Hatta ABD başkanı küçük Bush, 'isterseniz Birleşmiş Milletleri kapatayım' dedi.
***
Birleşmiş Milletler kurulduğundan beri,
İlk defa bir lider, 'Dünya beşten büyüktür' dedi.
Bu beş ülke, birleşmiş milletler güvenlik konseyinin daimi üyeleridir.
Bu ülkeler içinde hiç İslam ülkesi yoktur.
Çünkü bütün İslam ülkeleri Emperyalistler tarafından, aç, sefil ve fakir bırakılmışlardır.
Bu ülkelerin başına, daima kendi gizli teşkilatlarına bağlı kişileri oturtmuşlardır.
Bu yolla daima, onların yer altı, yer üstü kaynaklarına el koymuşlar,
Onlarda, hiçbir suretle, kendilerine karşı gelecek takat bırakmamışlardır.
Yani hep, Efendi-köle muamelesi yapmışlardır. Tıpkı Osmanlıya yaptıkları gibi…
***
Birleşmiş milletlerin bu yapısına, hiçbir ülke muhalefet edemedi.
Hiçbir ülke itiraz edemedi. Çünkü bütün askeri ve siyasi güç ABD nin elinde idi.
ABD de; PENTAGON un yani CFR nin kontrolündedir.
Bu yapıya karşı gelmek için, ülkelerin elinde askeri güç olması gerekir.
Bu bakımdan Rusya bile, pek emperyalizme baş kaldıramadı.
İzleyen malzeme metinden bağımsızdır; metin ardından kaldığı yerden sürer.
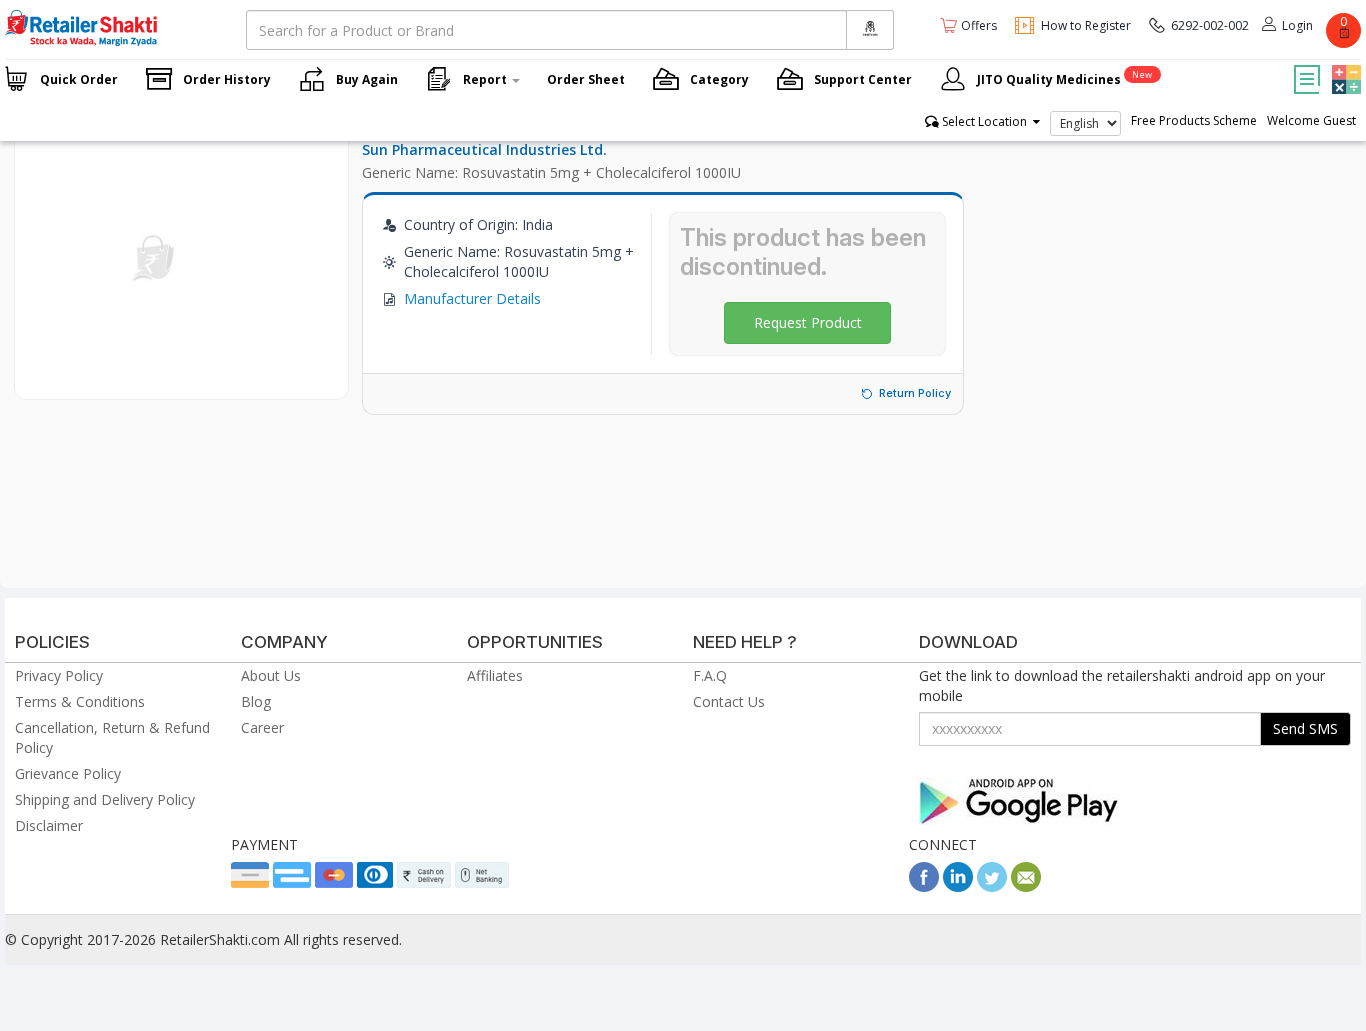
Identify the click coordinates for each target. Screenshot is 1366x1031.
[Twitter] (992, 886)
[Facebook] (924, 886)
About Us (271, 675)
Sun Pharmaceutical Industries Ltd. (484, 149)
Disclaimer (49, 825)
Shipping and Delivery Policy (105, 799)
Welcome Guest (1311, 120)
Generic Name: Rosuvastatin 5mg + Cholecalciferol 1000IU (551, 172)
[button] (1344, 65)
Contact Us (729, 701)
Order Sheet (586, 79)
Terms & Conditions (80, 701)
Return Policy (915, 393)
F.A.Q (710, 675)
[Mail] (1026, 886)
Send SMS (1305, 728)
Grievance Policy (68, 773)
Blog (256, 701)
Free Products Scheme (1194, 120)
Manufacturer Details (472, 298)
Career (262, 727)
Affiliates (495, 675)
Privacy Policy (59, 675)
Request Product (808, 322)
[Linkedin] (958, 886)
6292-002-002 (1210, 25)
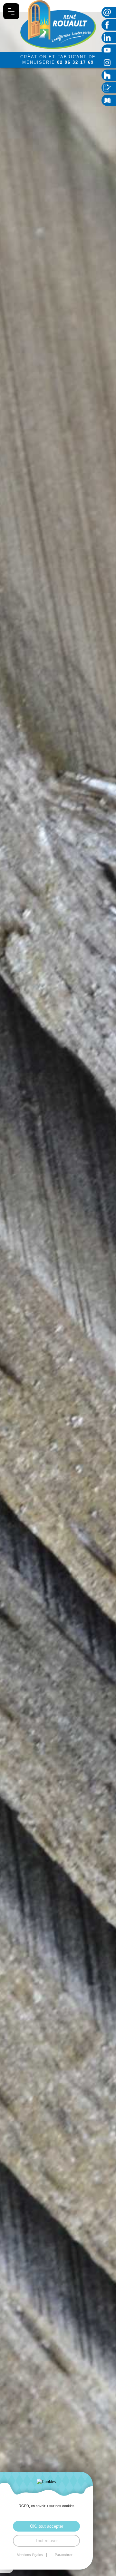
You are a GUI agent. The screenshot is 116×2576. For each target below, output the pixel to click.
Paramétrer (63, 2555)
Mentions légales (30, 2555)
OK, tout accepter (46, 2526)
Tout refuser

Erdoğan'ın 'Dünya 5 ten büyüktür' sloganını destekledi.
Çünkü, Çin ve Rusya bile bu emperyalist güce itiraz edemedi.
Şu anda Rusya'yı bataklığa çektiler, çırpınıp duruyor.
Son Birleşmiş Milletler genel kurul zirvesinde, Zelenski bile,
Güvenlik Konseyinin yetersizliğinden şikayet etti.
Çünkü Birleşmiş milletlerin, ne İnsan hakları, ne hukukun üstünlüğü,
Ne de demokrasi diye bir derdi yok.
Bütün bu değerleri istismar ve yeni sömürü düzeni için bir aracı olarak kullanmaktadır.
Zaten Amerika kızdığı ülkelere, 'Canımı sıkma! Yoksa demokrasi getiririm ha!' diye tehdit etmektedir.
***
Peki; Sayın Erdoğan'ın emperyalizme açık baş kaldırışı boşta mı kalacak? Elbette hayır!
Dünyanın statükosu, gittikçe Erdoğan'ı haklı çıkarmaktadır.
Güney Amerika ülkeleri, Afrika ülkeleri, Rusya, Çin, Türk ve İslam ülkeleri,
Yeni bir cephe oluşturacak gibi görünmektedir.
Bu bakımdan, Türkiye; bir Cihan devleti olma yolunda ilerlemektedir.